• **Written task**
Count the lines of the material below that contain the string "width", treating case as significant, and reply with the number alone.

• **Provided entries**
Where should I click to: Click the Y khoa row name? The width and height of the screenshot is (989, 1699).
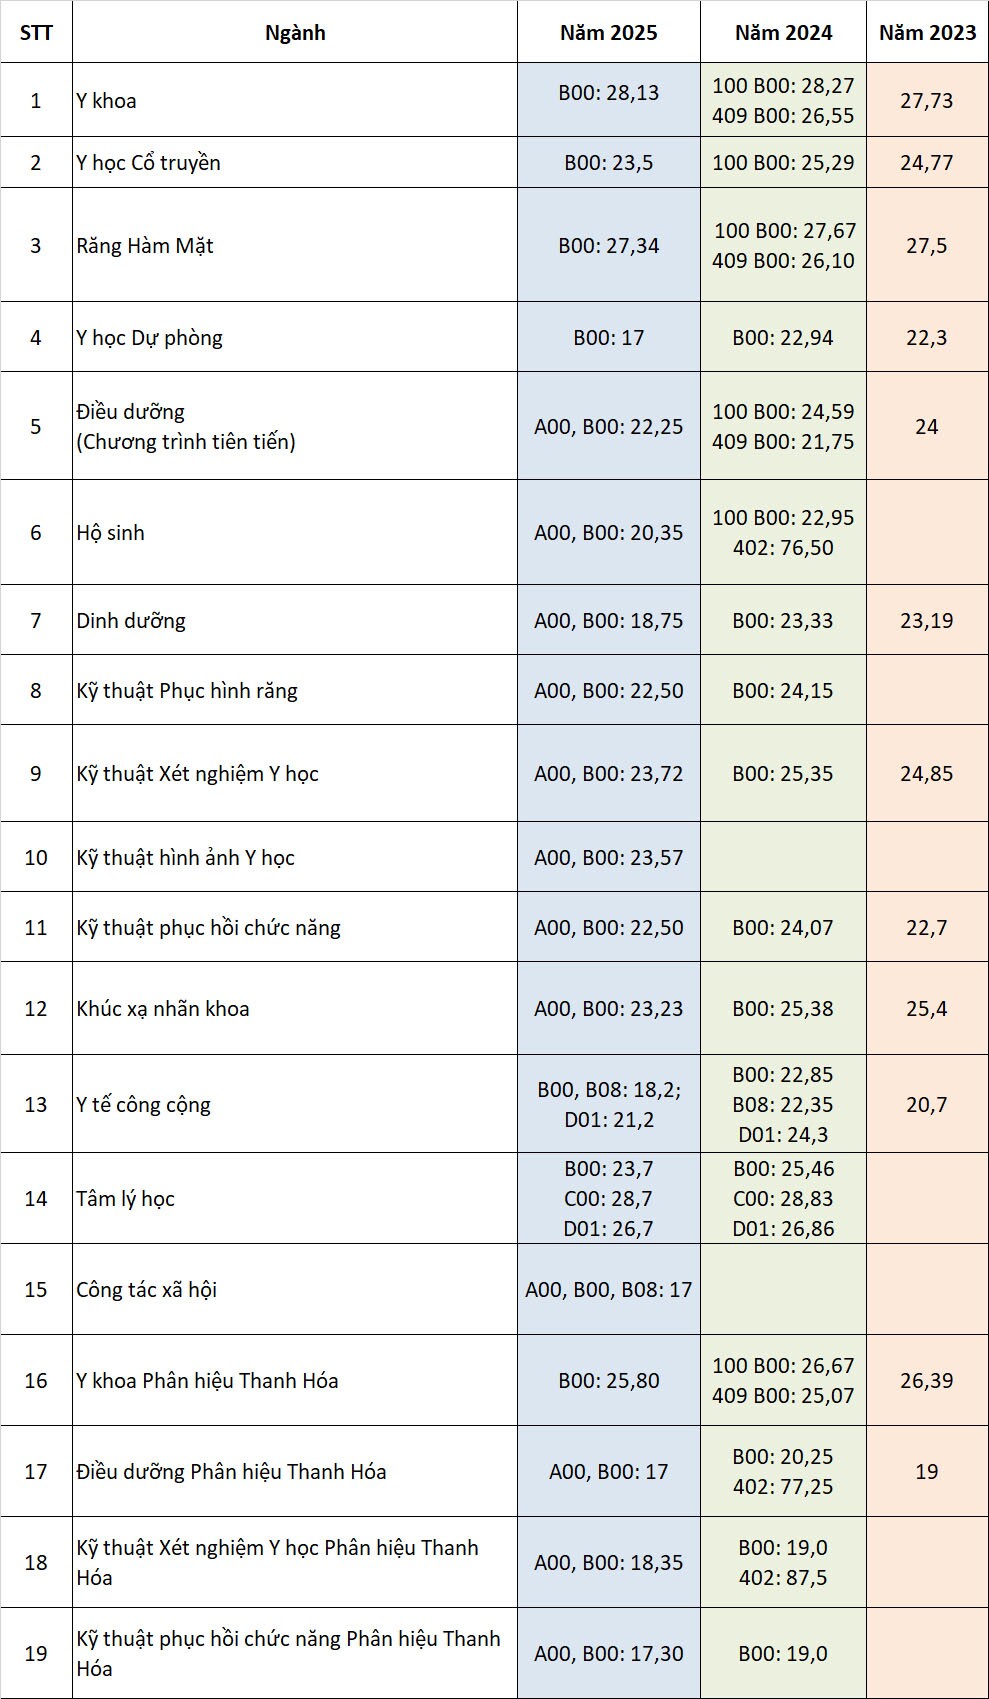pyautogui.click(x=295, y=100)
--
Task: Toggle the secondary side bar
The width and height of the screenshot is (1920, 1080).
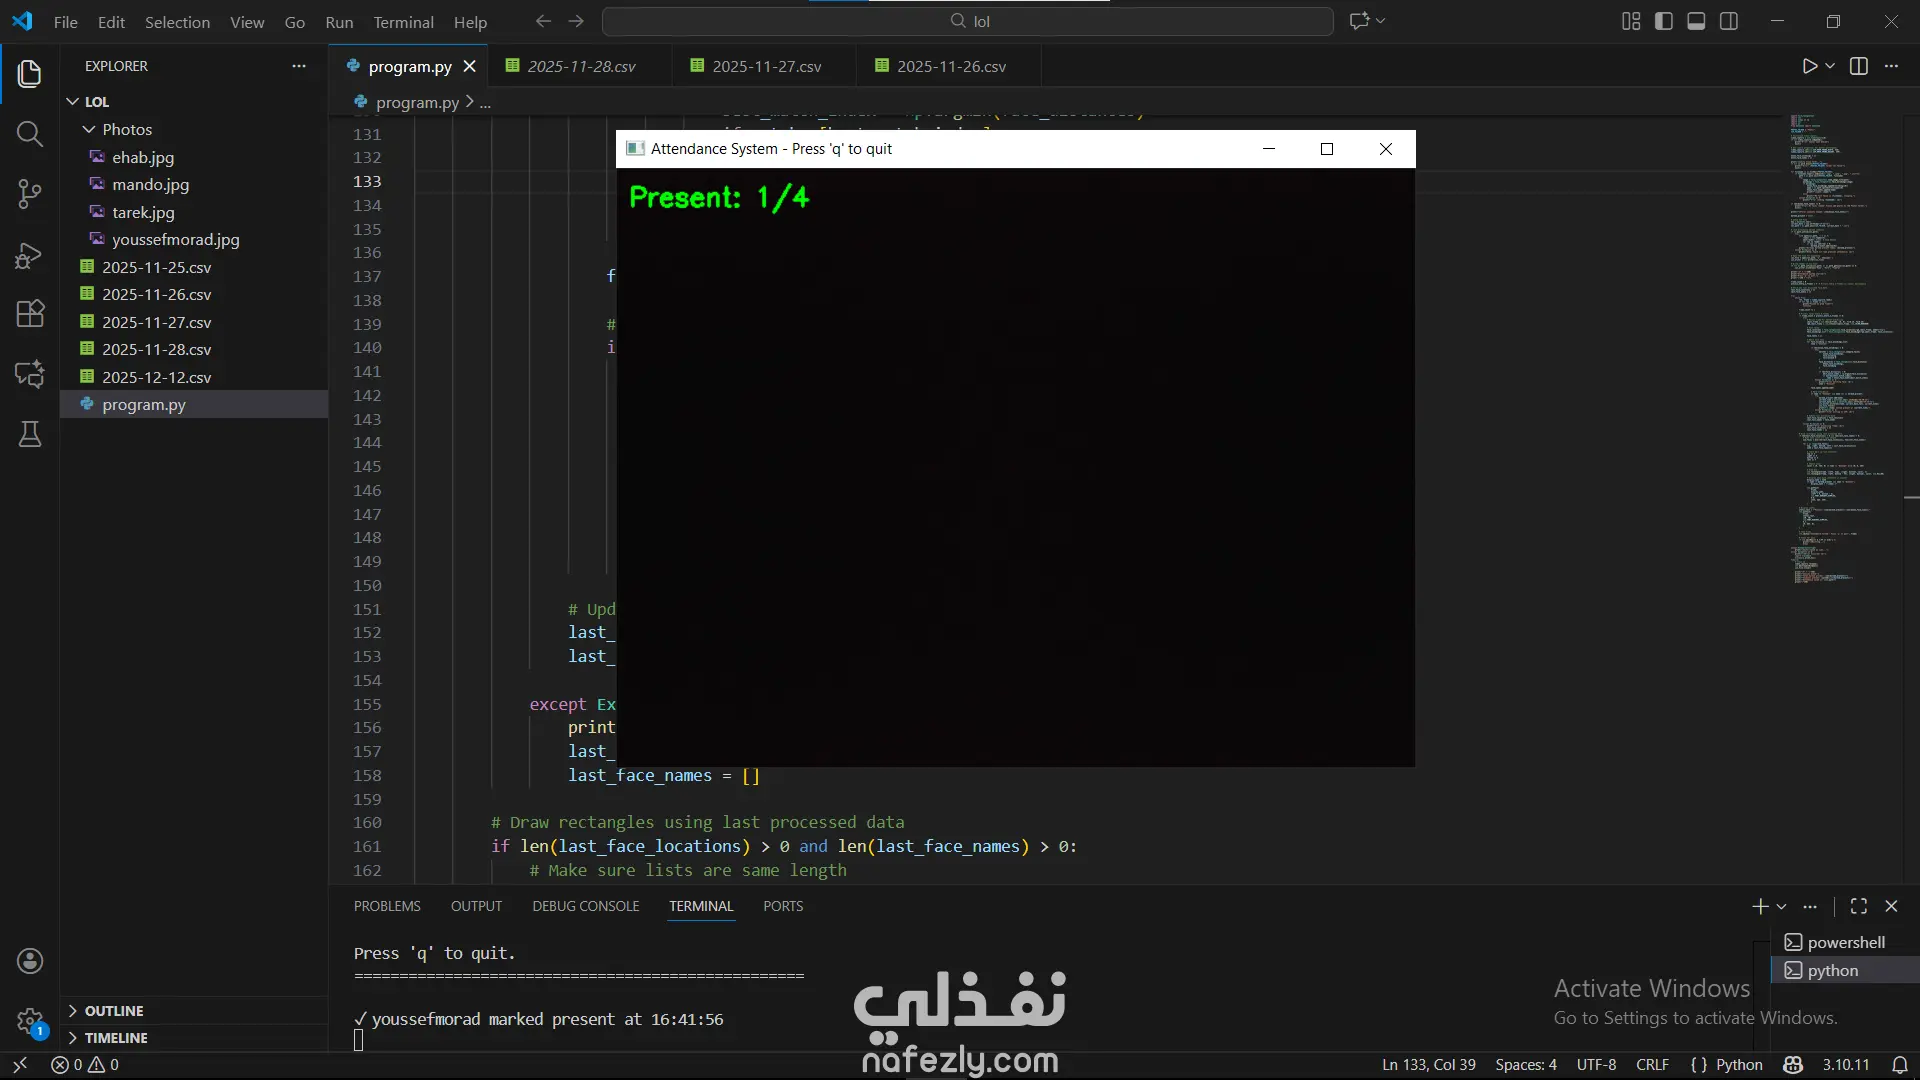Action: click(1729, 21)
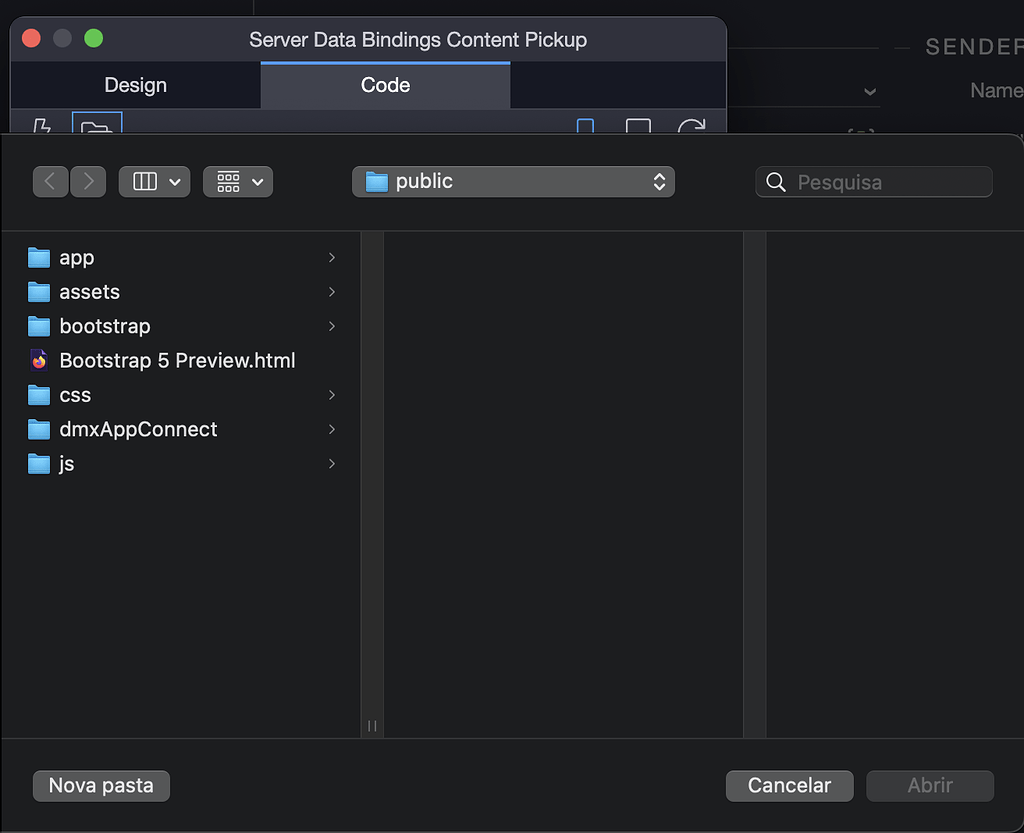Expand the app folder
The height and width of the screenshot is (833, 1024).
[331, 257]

• **Solution to this problem**
3